Pasalnya, Indonesia sudah jauh tertinggal dibandingkan negara-negara Eropa dan sebagian Asia yang sudah menerapkan peraturan Euro 6.
Baca Juga:KTB Menyatakan Banyak Gelontorkan Investasi Agar Mampu Penuhi Kebutuhan Euro 4
"Peraturan emisi gas buang kendaraan ini dapat menekan zat-zat berbahaya yang ditimbulkan oleh sisa pembakaran dari mesin kendaraan. Zat-zat berbahaya tersebut adalah gas karbon dioksida (CO), nitrogen oxide (NOx), hydrocarbon (HC), dan partikulat lain (PM)," kata Muhammad Showi dari keterangan tertulis di Semarang, Selasa (12/4/2022).
Menurutnya, zat yang terdapat pada gas buang tersebut akan berbahaya bagi lingkungan dan berefek pada gas rumah kaca.
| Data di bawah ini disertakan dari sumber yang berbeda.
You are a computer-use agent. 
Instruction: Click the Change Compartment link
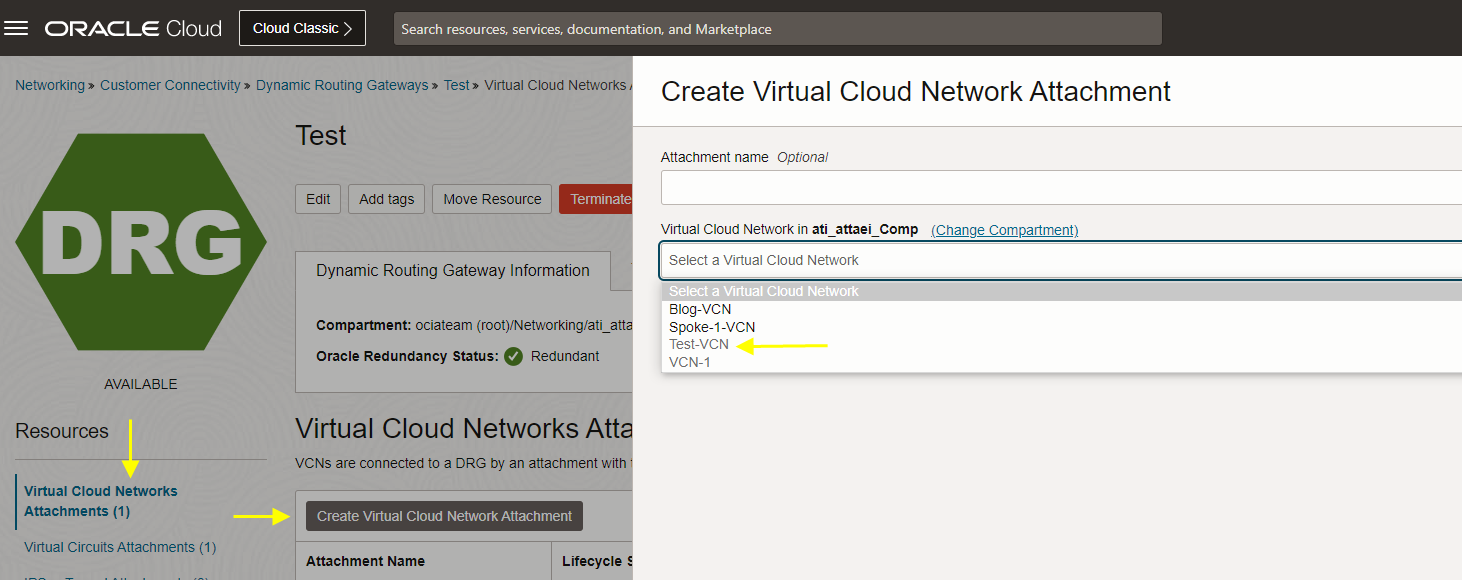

Adapun dengan diterapkannya standar emisi Euro 4, tentunya akan mengurangi efek gas rumah kaca di Indonesia.
"Kondisi tersebut tentunya akan memberikan udara yang lebih sehat untuk dihirup," ungkap Showi.
Dijelaskan, untuk pemilik kendaraan keluaran baru, seharusnya juga tidak kesulitan dalam menerapkan ketentuan tersebut, mengingat kendaraan bermesin diesel saat ini dilengkapi dengan teknologi commonrail yang memang sudah mengharuskan mengunakan bahan bakar, seperti Dexlite atau Pertamina Dex.
Baik Dexlite maupun Pertamina Dex telah memiliki cetane number (CN) lebih tinggi dibandingkan dengan Bio Solar, sehingga pembakaran lebih sempurna.
Baca Juga:KTB Targetkan Market Share 48 Persen dengan Kehadiran Truk Euro 4
"Untuk mesin diesel sudah seharusnya menggunakan bahan bakar dengan cetane number tinggi, seperti Pertamina Dex dengan nilai CN 53, serta kandungan sulfur pada 300 part per million (ppm), sehingga akan membuat mesin diesel tetap bersih, pembakaran sempurna, efisiensi bahan bakar yang tinggi, serta mesin menjadi lebih awet, dan tentunya ramah lingkungan," jelasnya.
Selain itu, lanjutnya, bahan bakar dengan CN tinggi akan lebih mudah terbakar pada mesin diesel. Hal ini akan mengurangi dampak suara knocking (suara klitik) pada mesin, karena pembakaran lebih efisien.
"Berbeda dengan octane number pada bahan bakar bensin, apabila nilai octane number lebih tinggi, maka titik bakar juga akan semakin tinggi dan akan menghilangkan dari efek knocking pada motor bensin. Dan dengan menggunakan Dexlite atau Pertamina Dex, akan memberikan efisiensi bahan bakar yang lebih tinggi," ujar Showi.
Namun demikian, Showi masih melihat adanya tantangan penerapan kebijakan ini untuk masyarakat menengah ke bawah, serta kendaraan untuk bisnis, mengingat disparitas harga antara Bio Solar dengan Dexlite yang cukup besar.
Untuk itu, penerapan kebijakan ini perlu adanya campur tangan dari pemerintah, seperti subsidi harga bahan bakar Solar yang memiliki CN lebih tinggi dari Bio Solar.
"Dexlite merupakan salah satu terobosan pengurangan emisi yang memiliki CN lebih tinggi dari Bio Solar, akan tetapi lebih rendah dari Pertamina Dex. Hal ini sudah cukup untuk menuju standar emisi Euro 4," terangnya.